The documentary, which is in the early stages of production, has the working title An Uncivil War and will deal with attempts during the final years of the American Civil War, by both the North and South, to develop unconventional warfare and espionage techniques, assassination plots against key political and military leaders, and campaigns of violence directed against civilian populations in order to either hasten an end to the war or to alter its outcome.
The crew spent the day shooting scenes in the 19th-century chemical laboratory located in the Oesper Collections in the History of Chemistry. The footage was intended to represent the activities of the Confederate chemist, Richard Sears McColluh, a former professor at Columbia University, who, after defecting to the South in 1863, attempted to develop poison gas weapons for the Confederacy.
Dr.

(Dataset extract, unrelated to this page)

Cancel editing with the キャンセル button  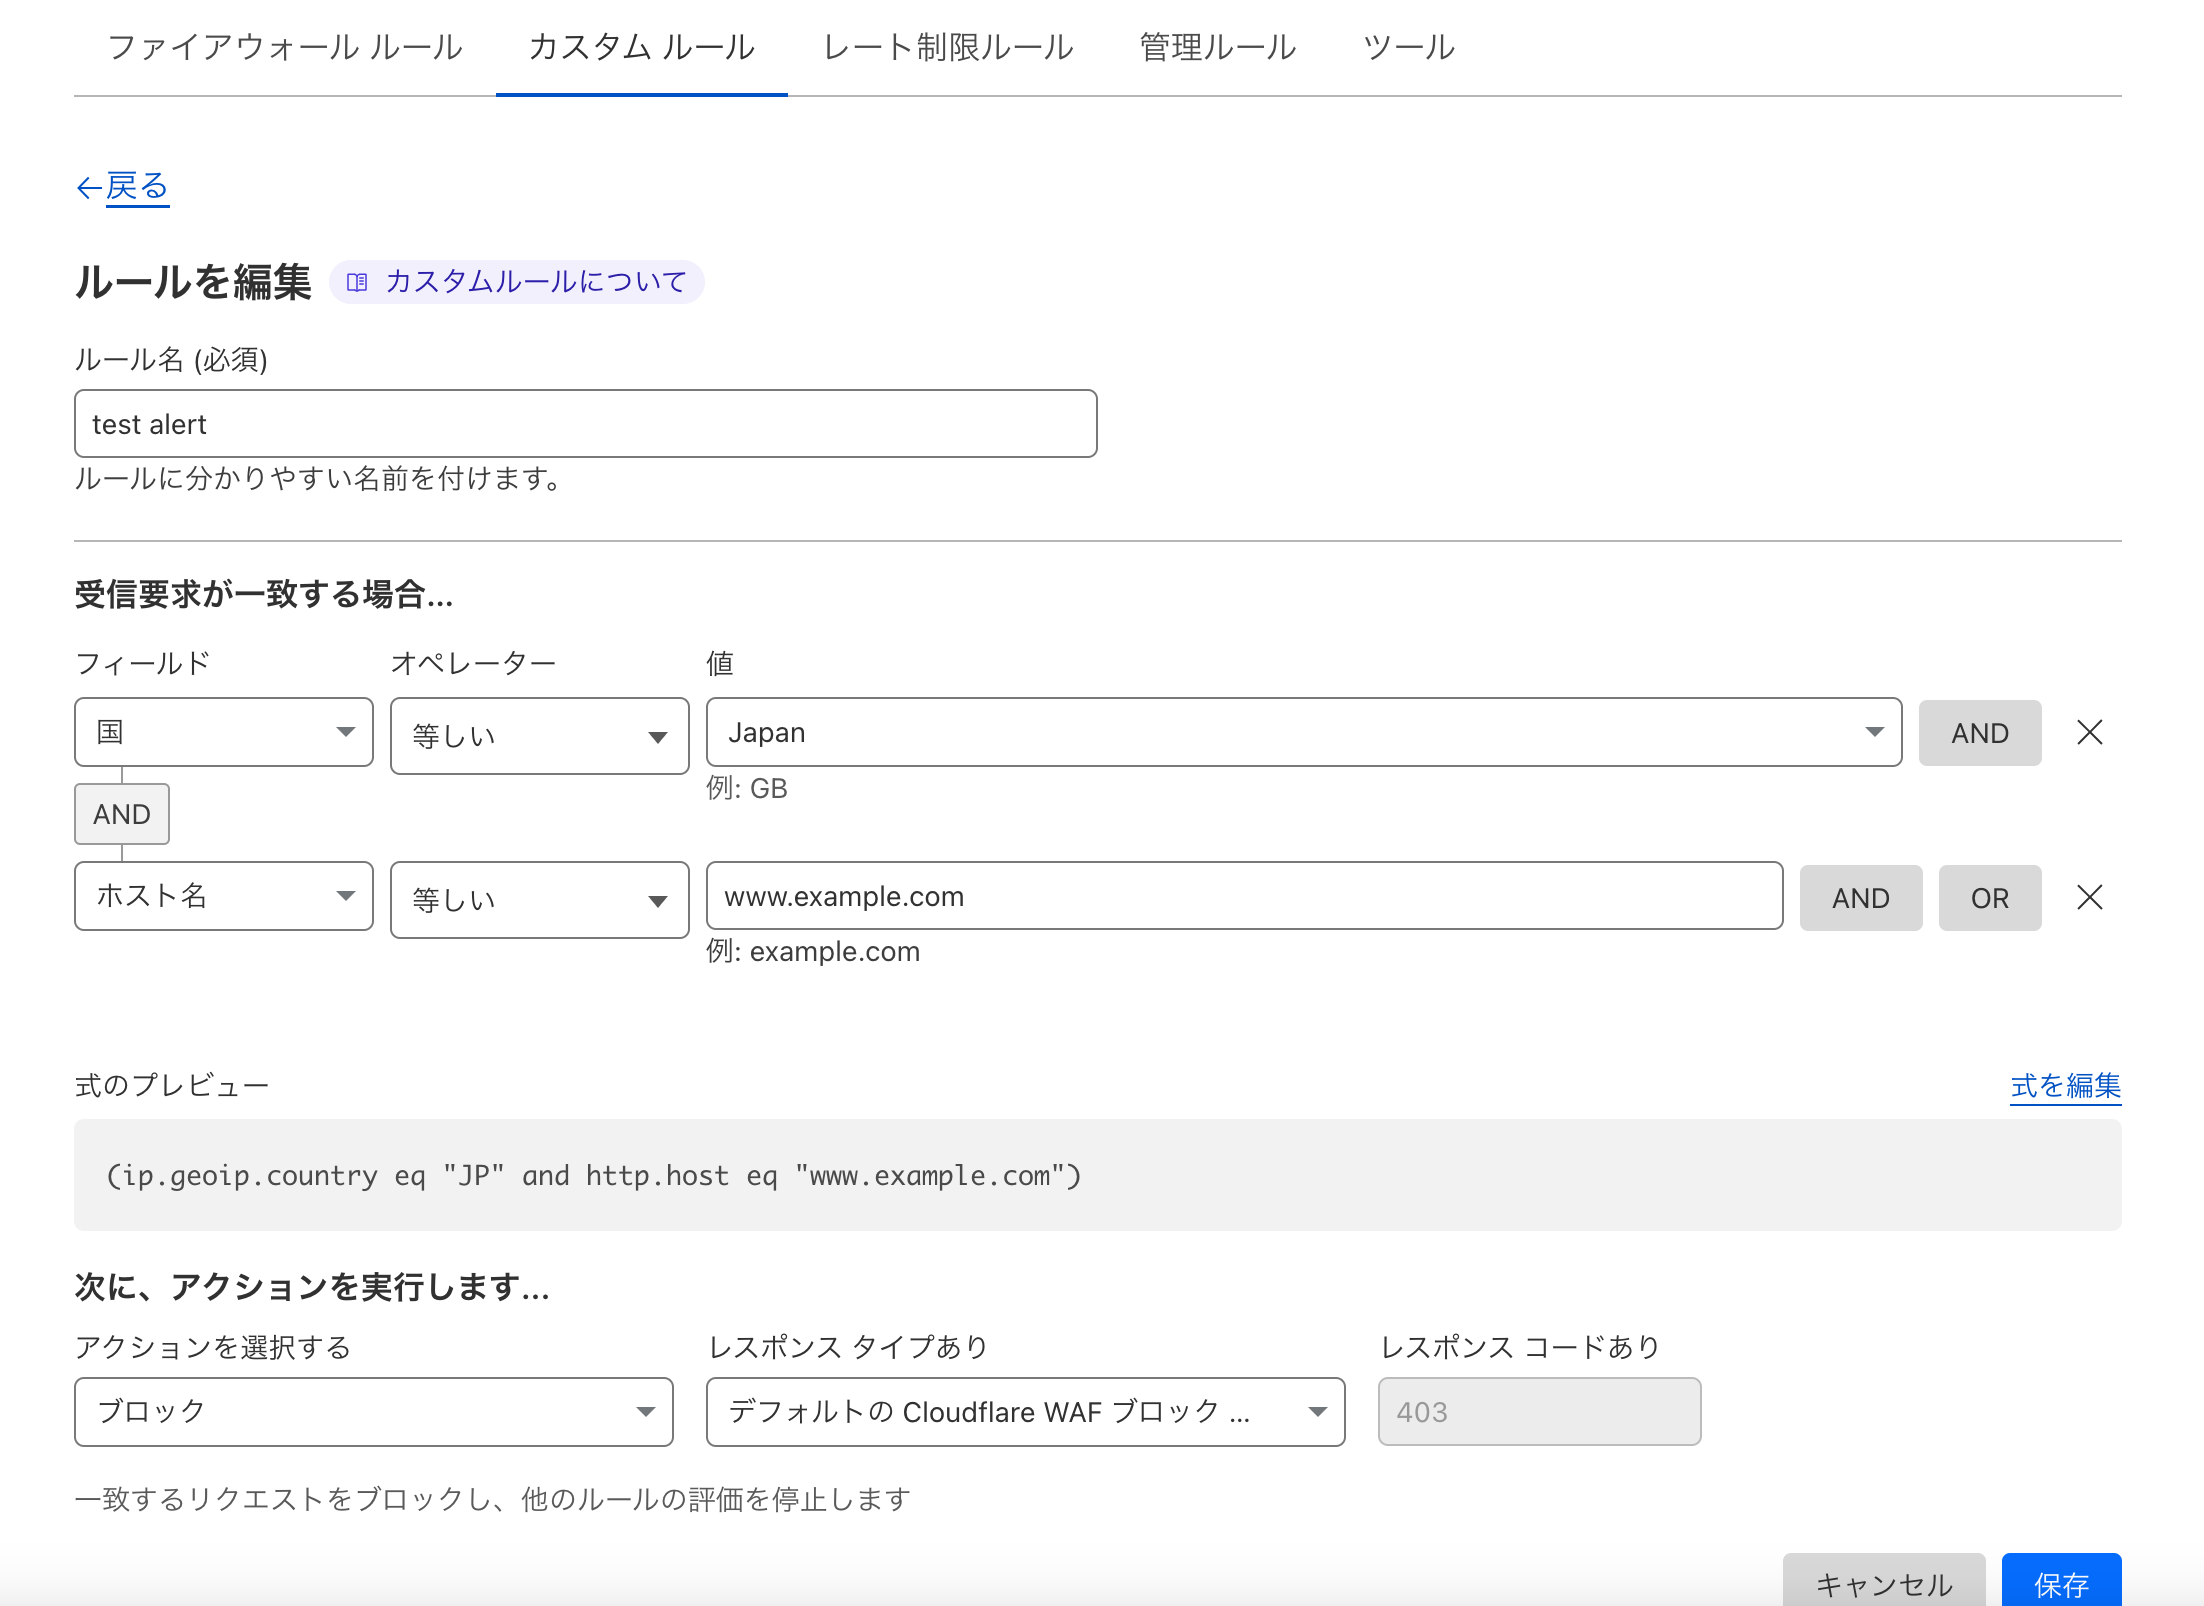tap(1884, 1584)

William B. Jensen, curator of the Oesper Collections, recalled that "it got a bit dicey at times as it was necessary to fit lighting equipment, an actor, a director, a camera man, a sound technician, and myself into a relatively small room packed with hundreds of irreplaceable glass antiques.But in the end we came through without accidentally breaking anything."
The Oesper Collections, a shared endeavor between the Department of Chemistry and the Chemistry-Biology Library, is one of only five sites in the United States having a complete 19th-century laboratory where scenes of this sort could be filmed (the others are located in the Smithsonian in Washington, DC, and at various historical sites relating to the career of Thomas Edison).

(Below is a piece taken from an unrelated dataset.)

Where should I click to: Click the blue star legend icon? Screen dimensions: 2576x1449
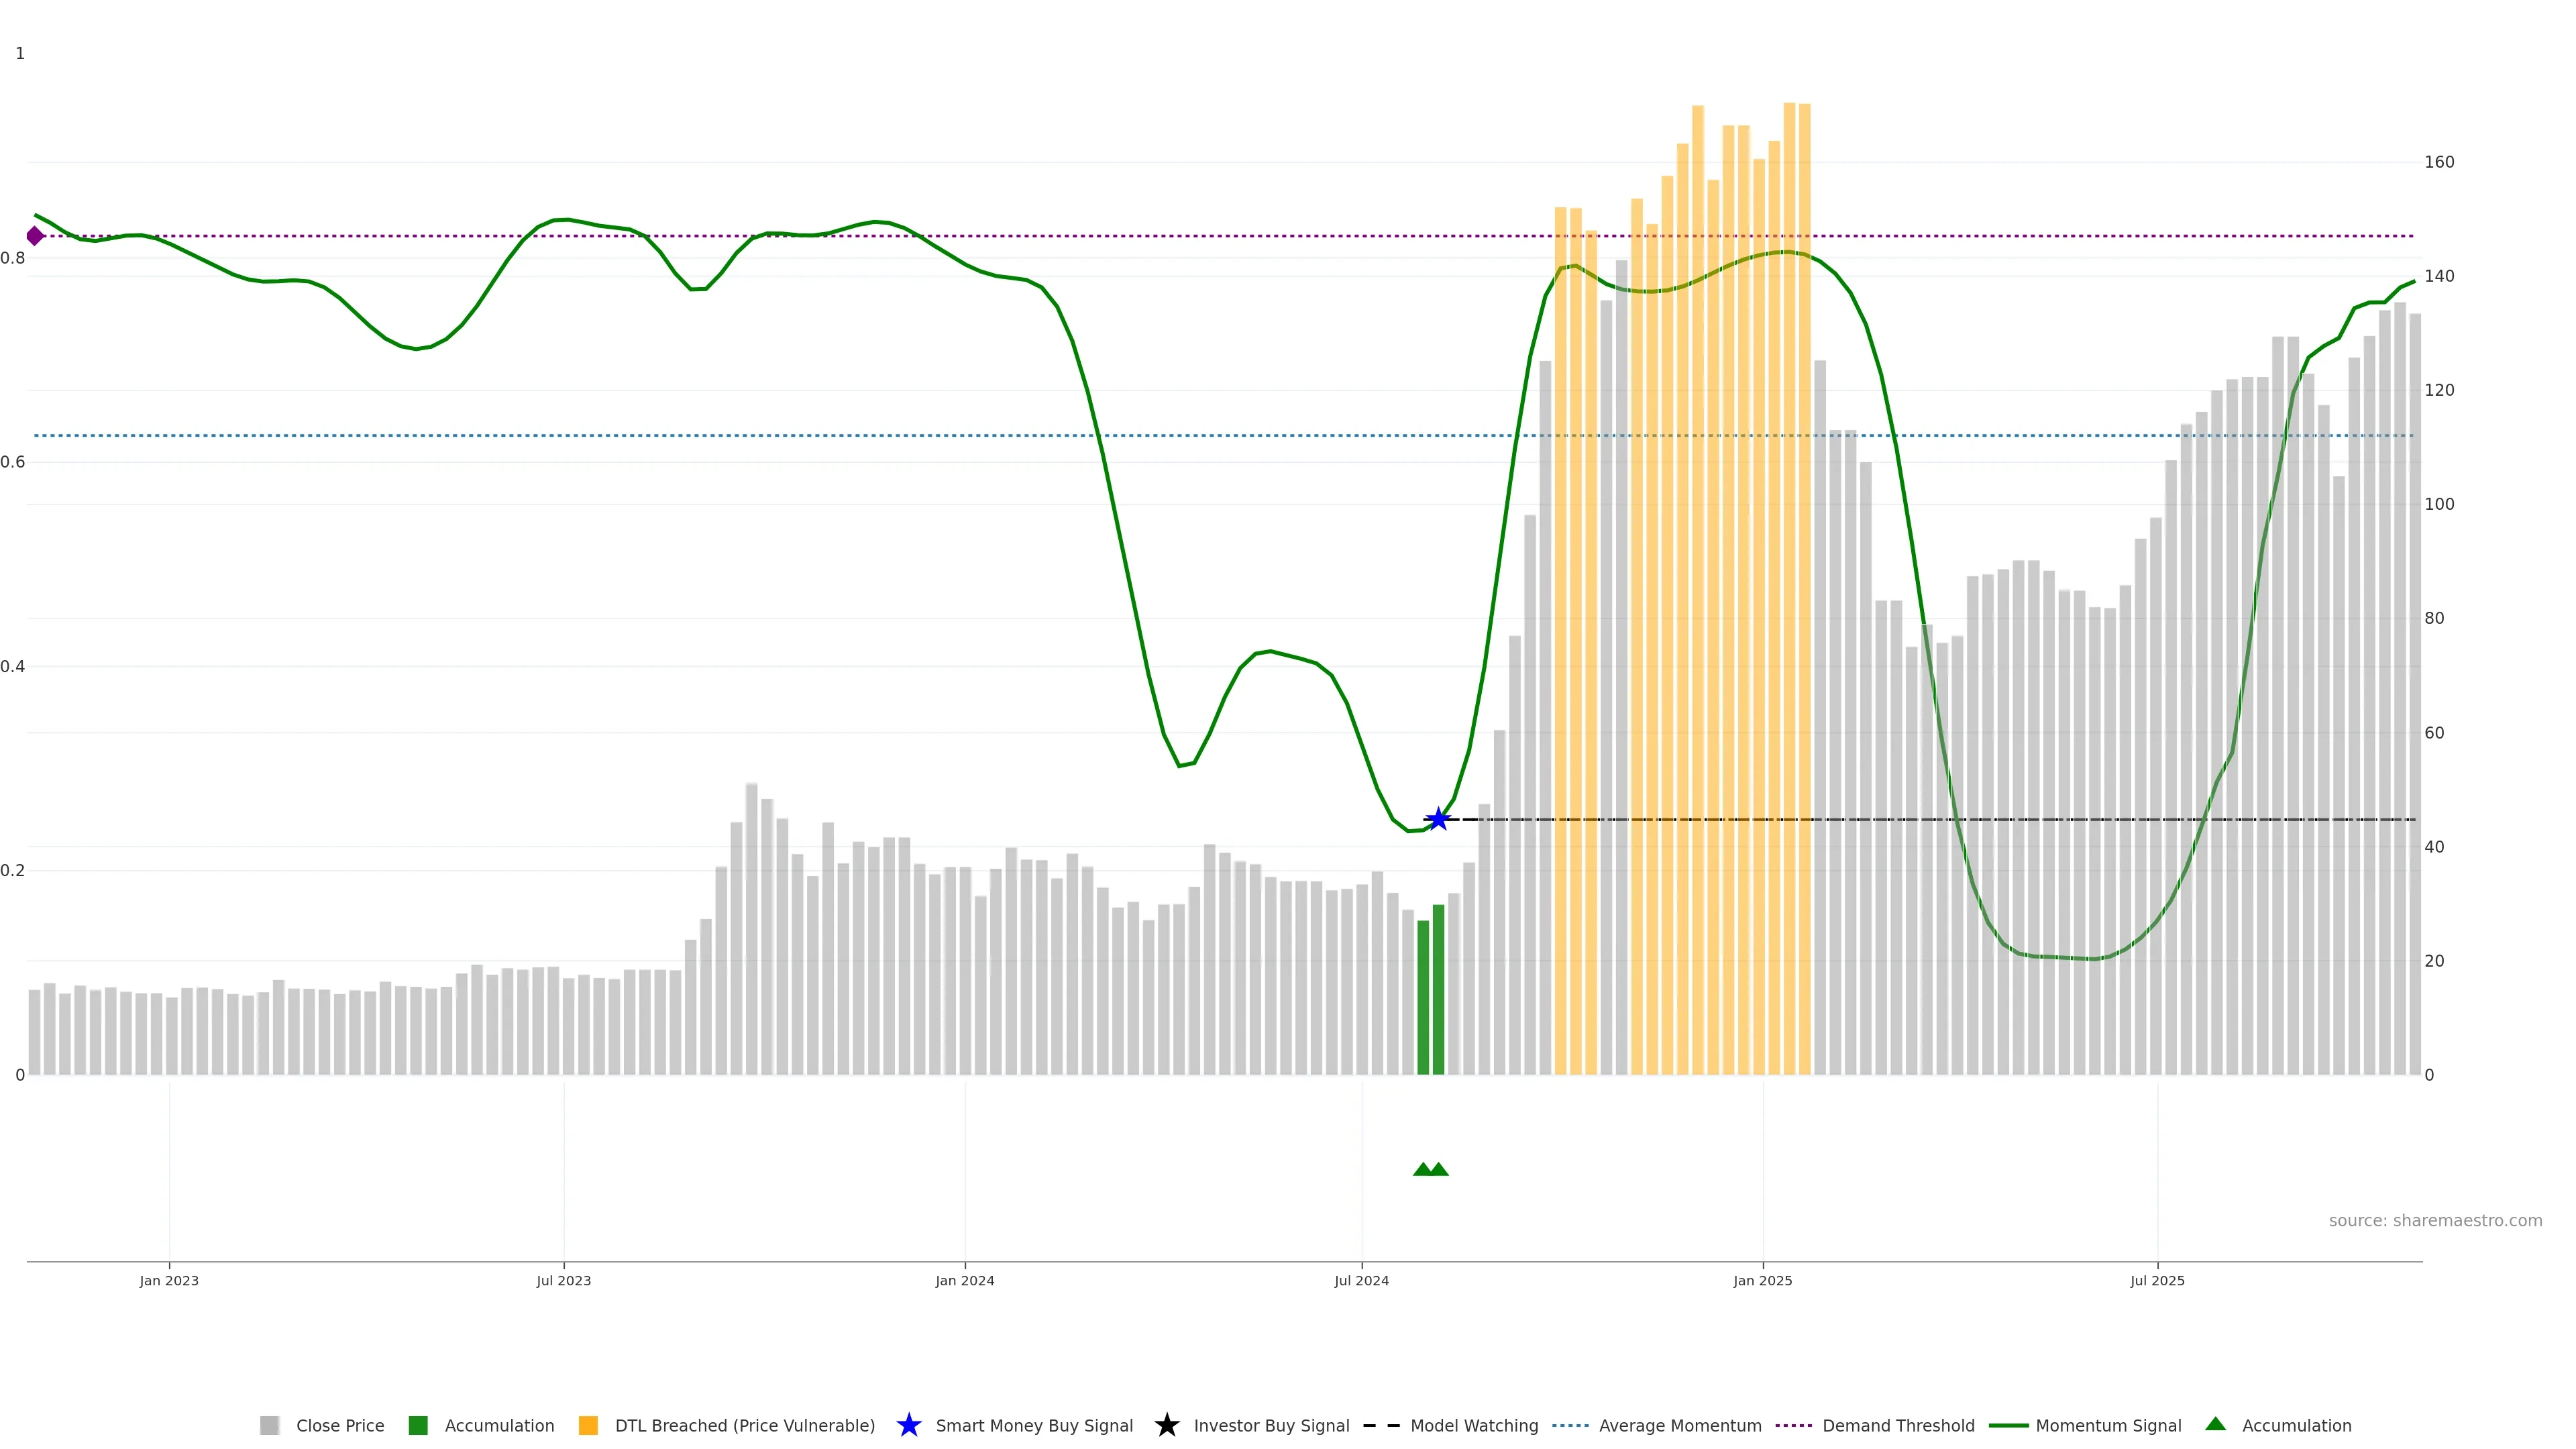point(908,1425)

"We mapped out a series of shots ahead of time showing what a chemist would probably be doing if he was working on the sorts of things McColluh is thought to have done," Jensen noted. "The film crew followed our suggestions to the letter and so we were able to avoid such Hollywood cliches as modern-day pyrex beakers and flasks filed with colored water and bubbling dry ice."
"However, in one respect we did have to exercise a little artistic license", Jensen continued, "The historical record indicates that McColluh tested his poison gas on cats, but in the lab scenes we substituted mice instead as the last thing I wanted was a frantic and highly stressed out cat leaping about our antiques. Needless to say, the mice were not actually harmed in the filming and were later returned to the pet store from which we had purchased them."

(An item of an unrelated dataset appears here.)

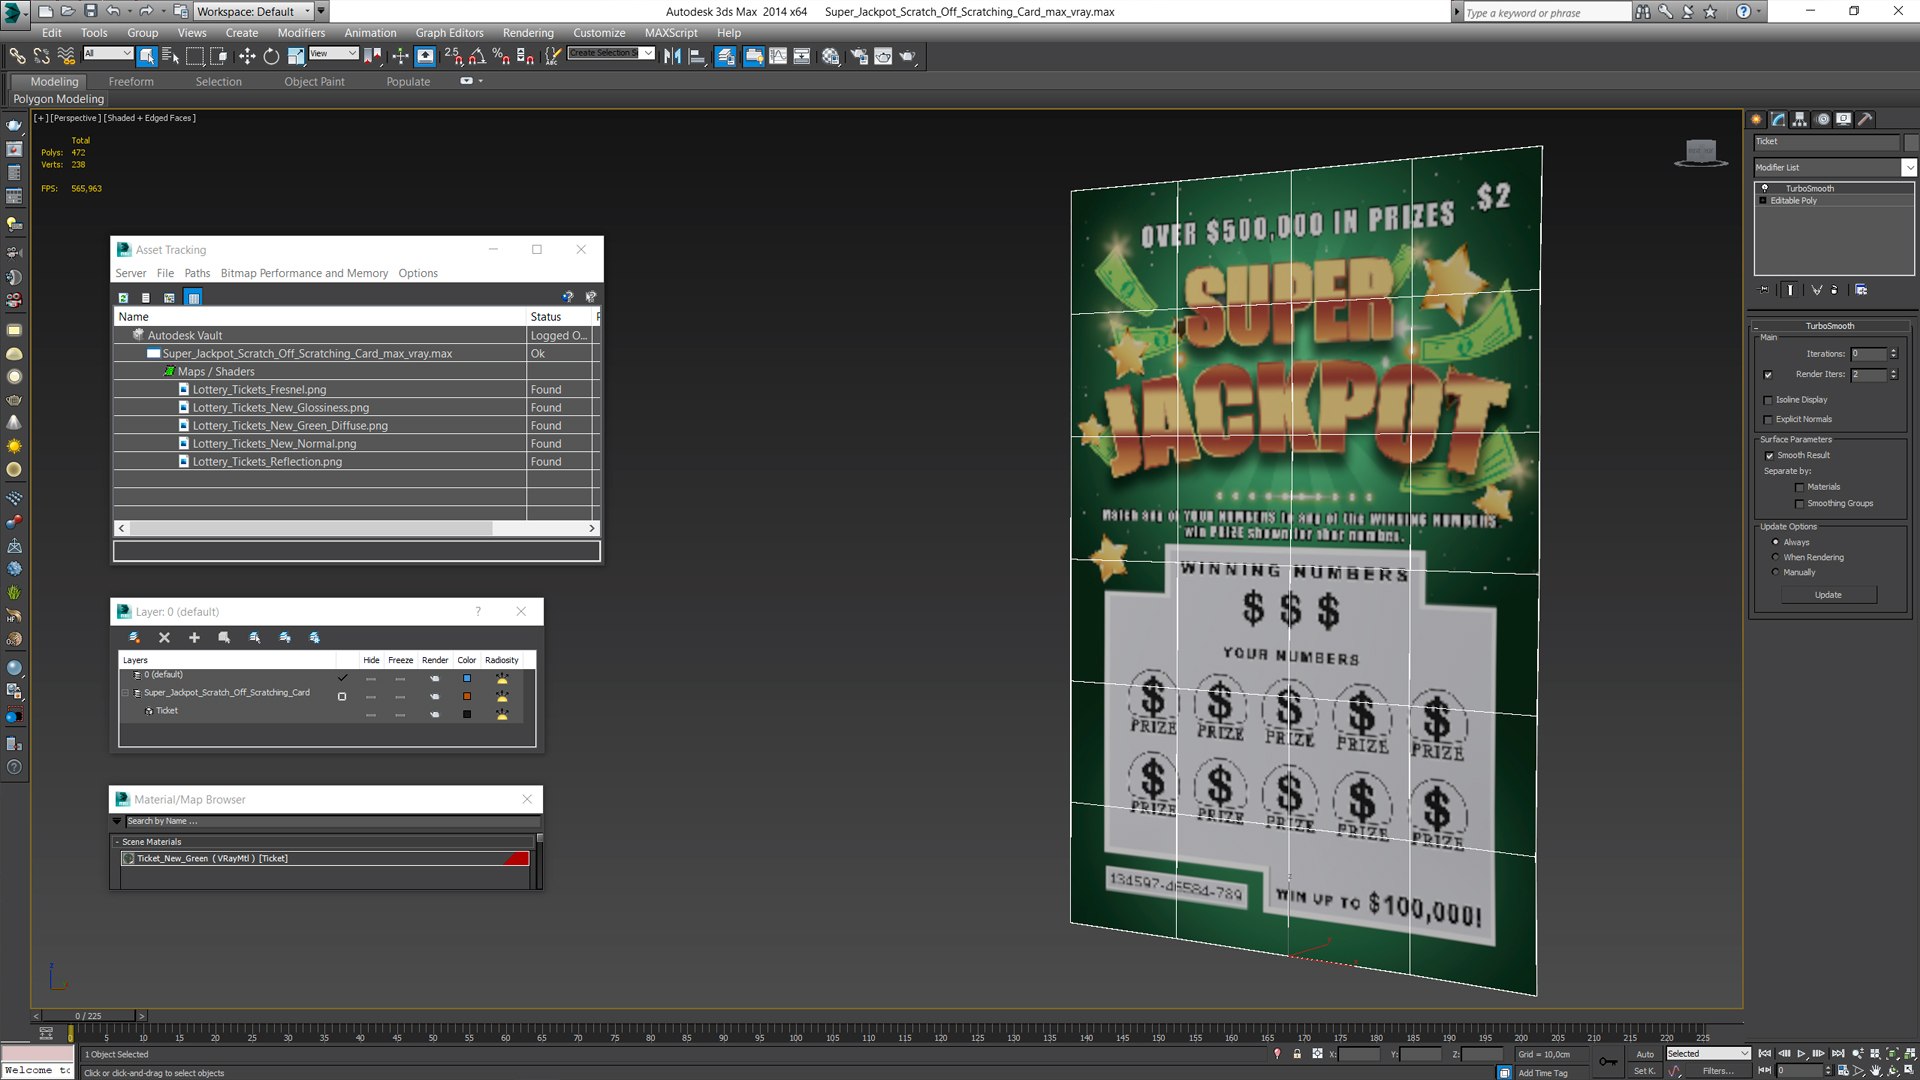This screenshot has width=1920, height=1080.
Task: Open the Curve Editor icon
Action: [778, 56]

The film crew estimates that the documentary will be finished and ready for airing sometime in the spring of 2006.
The Oesper History of Chemistry Collections encompasses the Oesper Collection of Prints and Portraits, The Apparatus Museum, and the Harry Shipley Fry Papers (contained in the Archives and Rare Books Library), as well as the Collection of Books and Journals in the History of Chemistry, a research-level collection containing over 3200 journals and monographs dating from 1600 to 1920.